I called out to Arbor Masters in Alberta to get some info and ended up with a taped message which wasn`t much help.
They have a course in Toronto but I don`t know where.
There`s nothing up here in the north, one mountain climbing business but the guy couldn`t be bothered to return my call.
It`s little wonder why people attempt to train themselves!


----------



## treeclimber165 (Aug 31, 2001)

*sending a cup up a rope*

I have found the big insulated cups from 7-eleven are the easiest to send up a rope. It's almost too simple, but that's good for easily confused groundmen. Grab a loop of the rope, kinda like you are going to tie on a saw. Stick the loop of rope through the handle on the cup and pass the top part of the loop over the top of the cup. That's it, except to make sure the opening on the lid is turned back torwards the handle. The cup should hang at just a slight angle and you barely lose a drop. 
Sometimes the simplest things in life are the most satisfying. :angel:


----------



## rborist1 (Aug 31, 2001)

:Eye:


----------



## WillClimb (Aug 31, 2001)

Craig -

You're right.....I'm shuttin' up.
See y'all on another thread.  

Oh, by the way, treeclimber165, I like it.


----------



## Beeboo (Oct 21, 2001)

*I'm back for more*

ok--I want to start by adding to the people who seem to want to help & understand the problem-----THANK YOU again to the following people:

willclimb & no sitting.

I appreciatte your help & look forward to more, if possible.

Would like to add more, but I have some comments to the others that I would like to get too (not nice).

I will have more questions soon, I have read the "TREE CLIMBERS COMPANION" & have a couple more questions to ask, but after I rip a couple people's ass.

Hope to talk more to you soon.


----------



## Beeboo (Oct 21, 2001)

*real question about climbing*

ok--I have read, "THE TREE CLIMBERS COMPANION" about 5 times from cover to cover & have the following questions.

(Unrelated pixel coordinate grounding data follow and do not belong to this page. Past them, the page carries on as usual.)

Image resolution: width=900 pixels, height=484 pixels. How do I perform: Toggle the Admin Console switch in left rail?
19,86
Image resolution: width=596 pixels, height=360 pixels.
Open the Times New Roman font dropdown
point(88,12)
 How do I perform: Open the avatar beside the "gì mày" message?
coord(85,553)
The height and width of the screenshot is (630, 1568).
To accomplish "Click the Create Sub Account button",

I HOPE SOMEONE CAN HELP, instead of running off at the mouth about stuff that does not pertain to the issue's, as follows:

OK----HERE GOES.

I plan to use the traditional climbing system while body thrusting & walking up the side of the tree to get started, where there are no branches away from the trunk strong enough to use.

QUESTION: Can I really reply on the blake's hitch to function properly?

Also, Where can I buy a leather rope saver, the kind the rope slides through---not a false crotch.

I have noticed comments about footlocking with a prusik's, as not to be the way to footlock.

Question #2: 
When using a double line, what Knot would be the right choice to use, when footlocking?

The book says Prusik--or--Klemheist Knot.

Question:
What are the dangers involved with these knots??

Any help would be appreceiatted.
Thank You


----------



## John Paul McMillin (Oct 21, 2001)

I use the blake hitch exclusively. I like it better than the traditional hitch because it doesnt creep out on the rope . Just do not descend real fast with it because it has alot of friction that could burn your rope. What kind of rope are you using Beeboo. You can buy cambium savers at any arborist supply store. Like American Arborist or Sherrills. I would suggest gettting a steel core flipline with an ascender attached to use as your lanyard. when ever making a cut with your chainsaw, tie in with your flipline also , so you are tied in two ways. John


----------



## treeclimber165 (Oct 21, 2001)

From all of Beeboo's posts today, I must assume he already knows everything about all the dangers involved.  Therefore I'm not going to check on updates to this thread anymore. I'd hate to say the wrong thing and get my ASS reamed as he has done to so many here.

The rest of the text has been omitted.